Prior to Blanket Order 45-933, the offering memorandum exemption included certain investment limits for investors that did not meet the definition of “accredited investor.” For example, the exemption included a 12-month $100,000 investment limit if the investor receives advice from a registered dealer or registered adviser. Under Blanket Order 45-933, individual investors are able to get an exemption from this limit and reinvest proceeds in the same issuer, provided that they receive advice from a registered dealer or adviser that the investment is suitable for the investor. In certain jurisdictions, such as Ontario and Nova Scotia, the issuer must also provide written notice within 10 days of the distribution. 

Implications of the Blanket Orders 

The introduction of the Blanket Orders is designed to enhance Canadian capital markets and allow for more efficient and flexible capital raising opportunities for issuers, while still protecting investors. Additionally, Blanket Order 45-933 also provides attractive benefits to individual investors, allowing them to participate in more market opportunities. The newly introduced Blanket Orders came into effect on April 17, 2025, and will be effective across all jurisdictions – subject to certain expiry dates based on term limits for Blanket Orders in certain jurisdictions – unless extended by the respective commissions. 

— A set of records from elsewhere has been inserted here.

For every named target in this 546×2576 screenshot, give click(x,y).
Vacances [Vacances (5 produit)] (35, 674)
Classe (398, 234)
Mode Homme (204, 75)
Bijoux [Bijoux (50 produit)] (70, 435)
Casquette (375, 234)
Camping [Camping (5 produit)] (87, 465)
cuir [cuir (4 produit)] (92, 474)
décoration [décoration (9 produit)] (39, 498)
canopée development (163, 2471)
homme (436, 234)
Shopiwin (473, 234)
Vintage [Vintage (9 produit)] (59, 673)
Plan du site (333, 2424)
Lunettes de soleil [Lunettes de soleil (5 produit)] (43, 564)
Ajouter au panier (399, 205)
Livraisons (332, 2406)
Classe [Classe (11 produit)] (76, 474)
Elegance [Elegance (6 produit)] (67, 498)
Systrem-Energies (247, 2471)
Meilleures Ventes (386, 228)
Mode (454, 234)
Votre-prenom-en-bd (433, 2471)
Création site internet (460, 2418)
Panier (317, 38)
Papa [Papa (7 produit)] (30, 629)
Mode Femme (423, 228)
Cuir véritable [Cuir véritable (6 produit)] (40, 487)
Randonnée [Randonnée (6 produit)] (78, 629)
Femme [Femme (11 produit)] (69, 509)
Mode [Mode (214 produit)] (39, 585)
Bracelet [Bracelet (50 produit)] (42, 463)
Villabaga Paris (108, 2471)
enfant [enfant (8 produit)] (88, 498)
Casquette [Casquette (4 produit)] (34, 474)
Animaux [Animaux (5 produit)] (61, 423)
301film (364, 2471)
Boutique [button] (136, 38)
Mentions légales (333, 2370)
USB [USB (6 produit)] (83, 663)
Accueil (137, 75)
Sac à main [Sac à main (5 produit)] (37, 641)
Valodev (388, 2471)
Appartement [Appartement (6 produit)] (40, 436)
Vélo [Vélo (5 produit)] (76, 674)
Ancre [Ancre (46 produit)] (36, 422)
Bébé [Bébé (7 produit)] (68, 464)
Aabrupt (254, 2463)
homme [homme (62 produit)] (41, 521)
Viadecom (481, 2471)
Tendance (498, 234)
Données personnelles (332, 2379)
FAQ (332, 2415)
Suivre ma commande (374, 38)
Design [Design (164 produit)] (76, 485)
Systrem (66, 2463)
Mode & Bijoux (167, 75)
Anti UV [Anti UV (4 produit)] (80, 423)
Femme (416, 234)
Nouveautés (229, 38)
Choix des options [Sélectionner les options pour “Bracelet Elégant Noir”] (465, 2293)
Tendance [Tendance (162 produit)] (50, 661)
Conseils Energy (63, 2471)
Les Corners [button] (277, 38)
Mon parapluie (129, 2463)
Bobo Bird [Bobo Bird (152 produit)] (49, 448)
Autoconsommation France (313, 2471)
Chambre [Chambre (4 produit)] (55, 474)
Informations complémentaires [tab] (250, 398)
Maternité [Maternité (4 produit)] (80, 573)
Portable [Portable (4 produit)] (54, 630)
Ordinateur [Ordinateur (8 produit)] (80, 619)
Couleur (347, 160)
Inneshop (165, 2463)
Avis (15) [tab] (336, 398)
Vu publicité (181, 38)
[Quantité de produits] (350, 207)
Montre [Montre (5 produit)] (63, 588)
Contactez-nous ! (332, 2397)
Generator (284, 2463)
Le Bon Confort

This article was prepared with the assistance of summer articling student Rojan Askar-pour.

Note: This article is of a general nature only and is not exhaustive of all possible legal rights or remedies. In addition, laws may change over time and should be interpreted only in the context of particular circumstances such that these materials are not intended to be relied upon or taken as legal advice or opinion. Readers should consult a legal professional for specific advice in any particular situation.